1. A staged-acidity reforming process for the increased production of aromatic reformates comprising contacting a naphtha feed under reforming conditions in a plurality of sequentially arranged reaction zones each containing a reforming catalyst wherein said initial reaction zone contains a reforming catalyst having a relative acidity 2-50 fold greater than catalysts of subsequent reaction zones.

2. A staged-acidity reforming process according to claim wherein said reforming catalyst of the initial reaction zone comprises a fluorided-platinum/iridium reforming catalyst.

3. A staged-acidity reforming process according to claim 2 wherein said fluorided-platinum/iridium reforming catalyst has a fluorine content of about 0.1 to 10 wt.%.

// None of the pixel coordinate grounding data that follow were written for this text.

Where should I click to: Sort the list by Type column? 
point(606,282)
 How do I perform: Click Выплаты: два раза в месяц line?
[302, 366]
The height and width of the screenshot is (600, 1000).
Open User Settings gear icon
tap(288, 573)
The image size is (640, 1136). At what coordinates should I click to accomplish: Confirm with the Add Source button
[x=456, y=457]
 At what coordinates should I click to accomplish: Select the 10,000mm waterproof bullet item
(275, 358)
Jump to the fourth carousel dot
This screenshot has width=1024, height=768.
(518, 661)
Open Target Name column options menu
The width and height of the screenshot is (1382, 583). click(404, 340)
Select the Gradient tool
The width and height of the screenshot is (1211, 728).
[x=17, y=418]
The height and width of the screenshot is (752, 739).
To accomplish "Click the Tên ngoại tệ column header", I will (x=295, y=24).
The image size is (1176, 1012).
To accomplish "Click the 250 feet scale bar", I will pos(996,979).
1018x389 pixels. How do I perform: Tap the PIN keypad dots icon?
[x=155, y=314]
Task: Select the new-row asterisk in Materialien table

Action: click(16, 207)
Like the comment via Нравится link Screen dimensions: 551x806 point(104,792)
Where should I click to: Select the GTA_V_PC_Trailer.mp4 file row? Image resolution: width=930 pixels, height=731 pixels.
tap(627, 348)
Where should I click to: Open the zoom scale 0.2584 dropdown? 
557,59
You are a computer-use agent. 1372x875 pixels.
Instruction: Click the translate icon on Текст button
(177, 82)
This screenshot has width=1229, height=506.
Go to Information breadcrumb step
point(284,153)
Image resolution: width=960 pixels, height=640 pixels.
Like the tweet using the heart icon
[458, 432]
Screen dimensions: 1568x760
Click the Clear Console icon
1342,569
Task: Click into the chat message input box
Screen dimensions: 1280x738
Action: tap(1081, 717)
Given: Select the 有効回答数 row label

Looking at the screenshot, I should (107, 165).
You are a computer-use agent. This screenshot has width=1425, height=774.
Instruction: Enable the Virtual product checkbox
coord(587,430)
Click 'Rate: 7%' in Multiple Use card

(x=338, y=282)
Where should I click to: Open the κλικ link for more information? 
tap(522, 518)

4. A staged-acidity reforming process according to claim 2 wherein said fluorided-platinum/iridium reforming catalyst further comprises chlorine.

5. A staged-acidity reforming process according to claim 1 wherein said reforming catalysts in subsequent reaction zones are any conventional reforming catalysts except reforming catalysts having a relative acidity greater than or equal to that of the catalyst in the initial reaction zone.

6. A staged-acidity reforming process according to claim 1 wherein said increased production of aromatic reformates is about 2 to about 20 wt.%.